Limitations of our study include the possibility of reporting bias, especially pertinent for an illegal substance. Additionally, for most men we did not know the timing between cocaine usage and semen and hormonal testing. It is possible that there is an acute effect that is not captured if semen is not checked shortly after usage. In addition, it is possible that the gonadotoxic effects seen in animal models would be seen in our patients if they used cocaine more frequently or at higher doses; most of our men only used cocaine every 3 months or less, less than in the animal studies. Finally, we do not have data on pregnancy and live birth rates in these men.

Conclusions

Cocaine use is uncommon in our infertile male population (< 1%) and among users is infrequently used. Semen parameters among the cocaine users were close to normal with only the sperm motility being reduced. Given the low use rates and limitations of reporting bias, it is difficult to determine the true effect of cocaine use on male fertility. However, men who report the use of cocaine have higher reported rates of other substance use, cigarette use and histories of some genitourinary infections than the rest of the infertile men.
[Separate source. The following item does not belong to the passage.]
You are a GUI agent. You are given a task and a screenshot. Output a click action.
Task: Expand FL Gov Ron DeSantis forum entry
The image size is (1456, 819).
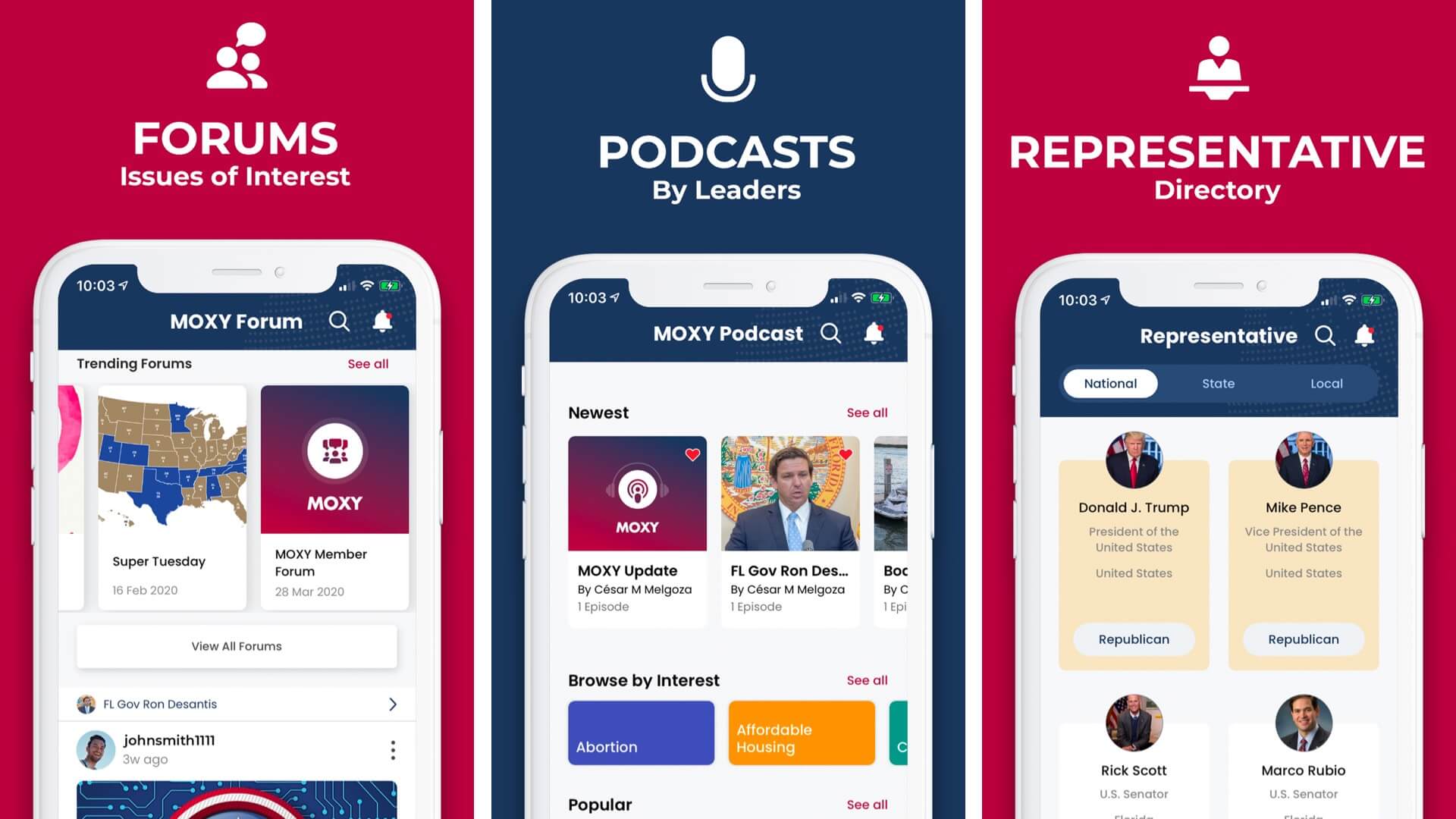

Men reporting cocaine use represent a different cohort of men than the general infertile male population and should be screened aggressively for concurrent substance abuse and infections, both of which may negatively impact their fertility. While the effect of infrequent use of cocaine in these men likely plays a minimal role in their fertility at the low doses reported in our study, the concurrent drug use and infections may negatively impact male fertility.